Monday is the start of Fashion Revolution Week. The seventh year in which the charity ask us to challenge our favourite fashion brands with the question #whomademyclothes? Fashion Revolution was established in 2013 a year after the Rana Plaza disaster that killed 1138 garment workers in Bangladesh. Since then charity have been campaigning globally against the human and environmental consequences of the fashion industry. Encouraging brands to change their practices to a more transparent and circular model.
Our original plan was to host a variety of clothes mending workshops but the pandemic put a stop to this. We took comfort from the below quote, taken from a Fashion Revolution newsletter we received soon after we were asked to stay in our homes to protect lives.
The coronavirus pandemic will lead to a massive behavioural shift and an inevitable slowing down of consumption.
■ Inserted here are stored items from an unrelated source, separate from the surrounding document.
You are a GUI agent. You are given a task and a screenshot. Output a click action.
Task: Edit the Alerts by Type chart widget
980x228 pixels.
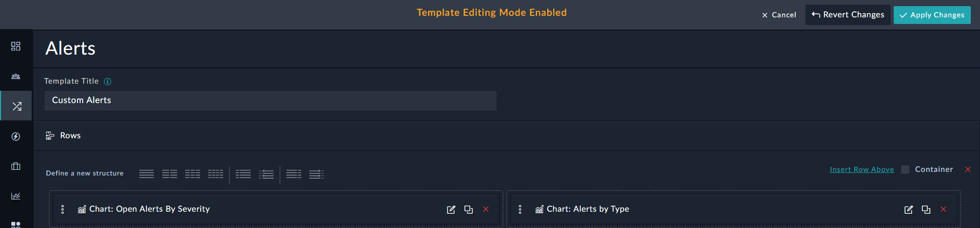pos(909,210)
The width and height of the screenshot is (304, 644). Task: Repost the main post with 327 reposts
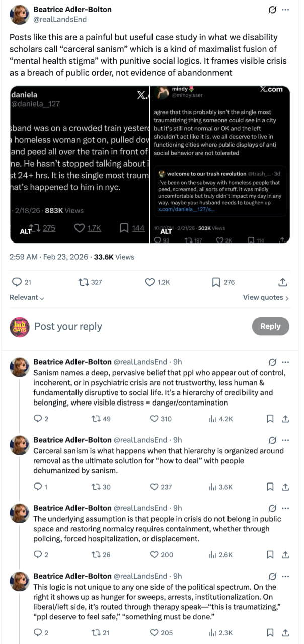[x=83, y=282]
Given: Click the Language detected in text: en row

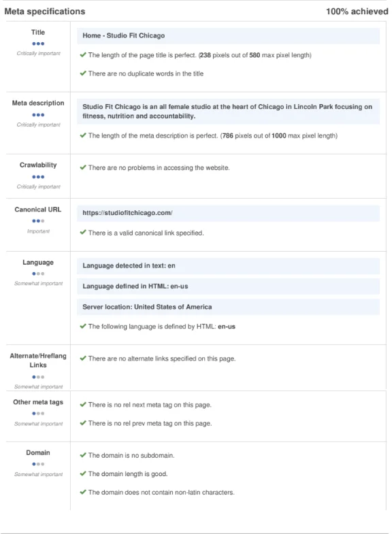Looking at the screenshot, I should tap(228, 266).
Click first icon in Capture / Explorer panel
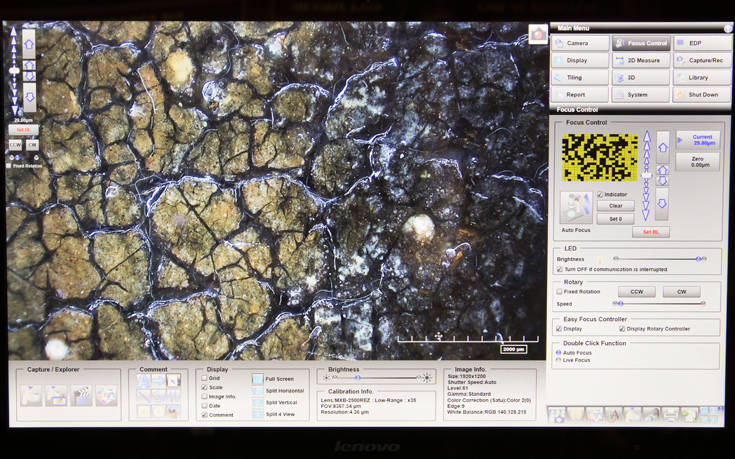Image resolution: width=735 pixels, height=459 pixels. 31,396
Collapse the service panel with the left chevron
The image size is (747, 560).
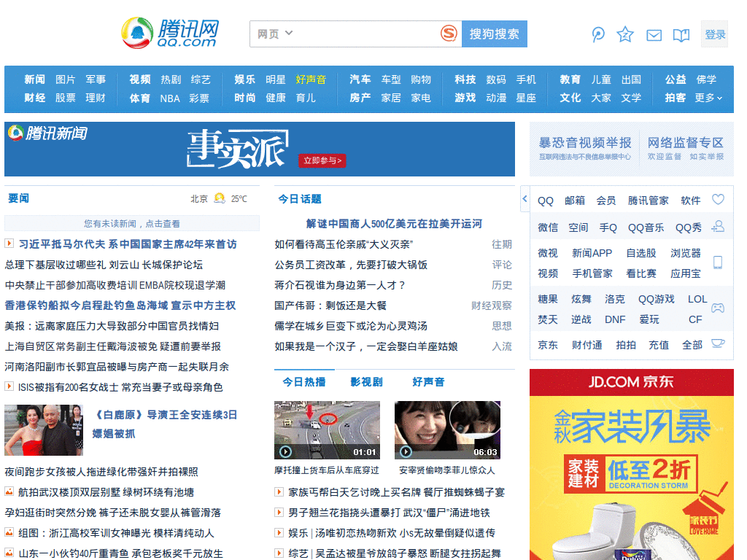[x=525, y=198]
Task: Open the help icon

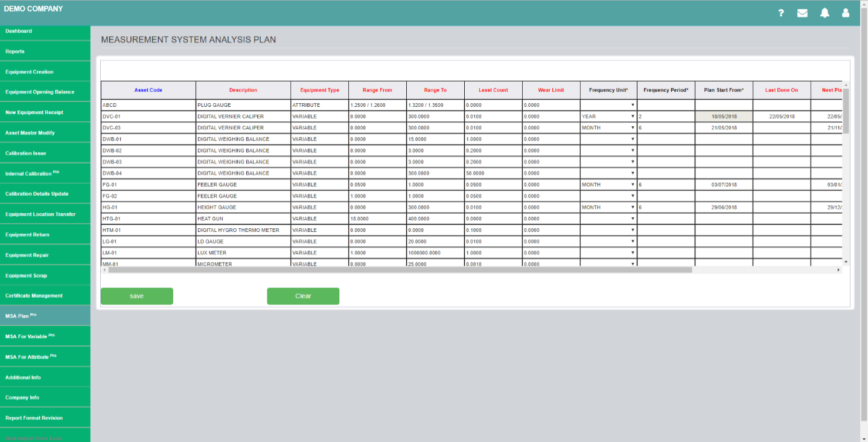Action: pos(780,13)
As we always say, the most sustainable clothes are the ones already in our wardrobes so we can start, as so many of us already are, by looking after the clothes we have, sewing on buttons, repairing hems, darning holes.…Fashion Revolution, March 2020
Fast Fashion Therapy was created as a response to another overwhelming problem, climate change and the lack of sustainability in the fashion industry. We have taken on the challenge set by Fashion Revolution and have launched our workshops and repair cafes online via interactive call and video tutorials. Now, more than ever it is important to question fashion brands on their practices, here is how you can get involved:
Five Ways to Be Part of Fashion Revolution Week
1) Become an activist: Choose your favourite piece of clothing. Text, email and write a letter to the brand on the label using the hashtag #whomademyclothes? – find more tips and resources on how to approach the fashion brand effectively on Fashion Revolution’s website. Including downloadable posters and kits. Don’t give up, keep contacting the brand until you get an answer. Keep the message positive and professional.
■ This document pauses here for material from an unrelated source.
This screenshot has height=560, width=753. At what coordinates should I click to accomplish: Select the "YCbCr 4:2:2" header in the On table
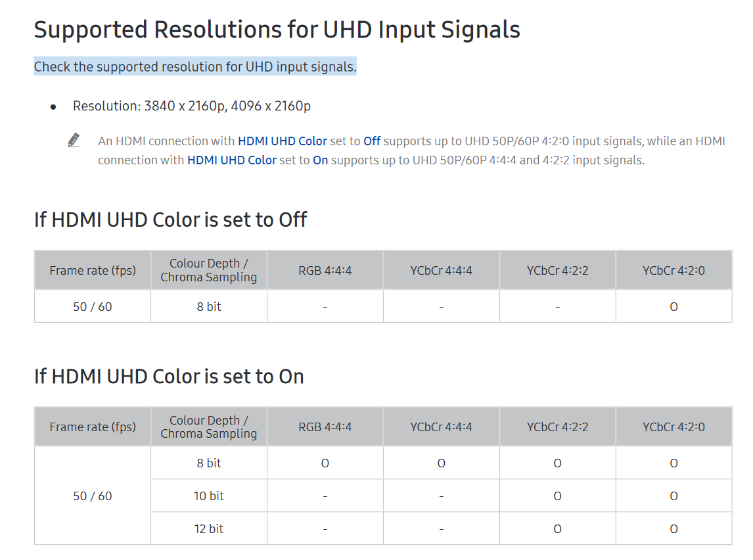click(x=557, y=427)
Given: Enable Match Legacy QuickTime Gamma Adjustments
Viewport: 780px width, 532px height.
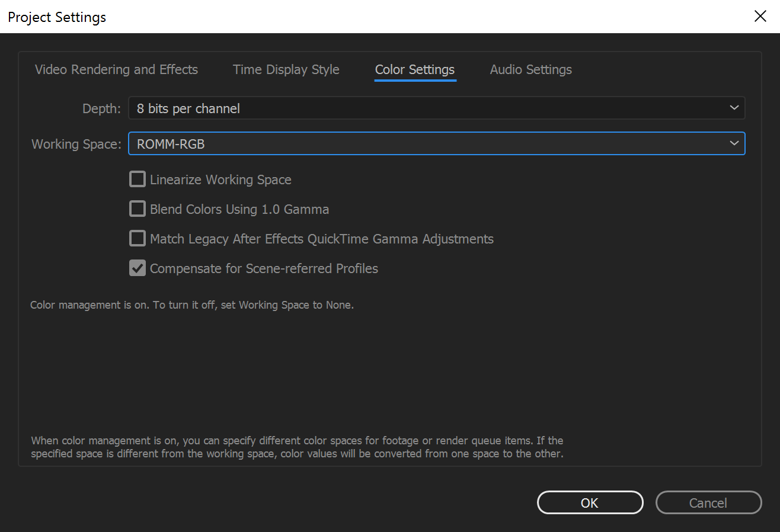Looking at the screenshot, I should pyautogui.click(x=137, y=238).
2) Learn how clothes are made: Creating a 3D garment from a flat piece of fabric is no mean feat. Understanding the construction of clothes enables us to value them and appreciate that clothes shouldn’t be cheap. We respect the skill required and can campaign for garment workers to be paid a living wage. We are not suggesting everyone makes their own clothes (although it is fun!) but how about watching The Great British Sewing Bee? Starting next week, watch one episode to appreciate how difficult it is to make a simple garment. Judge Patrick Grant hosts a BBC Radio documentary ‘Making Fashion Sustainable‘, which is a good introduction to the complexity of fashion supply chains.
3) Mend your clothes: Go through your wardrobe and pull out the items you are not wearing because they need mending. Or maybe they don’t fit correctly and need altering? It is time to start tackling that pile of mending. We have ‘how to’ videos on this site to help you mend your clothes. New tutorials are posted every week. Or if you need some one-to-one help we are running 1:1 appointments for a virtual repair cafe. £2.50 from the ticket price will be donated to Fashion Revolution, Refuge and The Trussell Trust.
4) Take part in a virtual event: Next week, sustainable fashion companies will come together to debate the effects of the fast fashion industry on climate change and modern slavery. There are hundreds of events taking place around the world. We are joining Ethical Brands for Fashion Revolution (a week long event) and Fashion Question Time on 24th April. Search ‘Fashion Revolution’ in Eventbrite for the full list of events.
5) Consider the future: This is our opportunity to make a change. We all need to consume less to prevent further climate change. Yet millions of garment workers have lost their jobs due to orders from retailers being cancelled due to Covid-19. Fashion Revolution state: ‘If we do nothing, the fashion industry will simply return to business as usual when this is all over. Instead, let’s come together as a revolution and build a new system that values the wellbeing of people and planet over profit.’ How will your buying patterns change? Jen Gale at Sustainable(ish) recommends we become ‘conscious consumers’. Lauren Bravo has lots of practical tips in her book, How to Break up with Fast Fashion.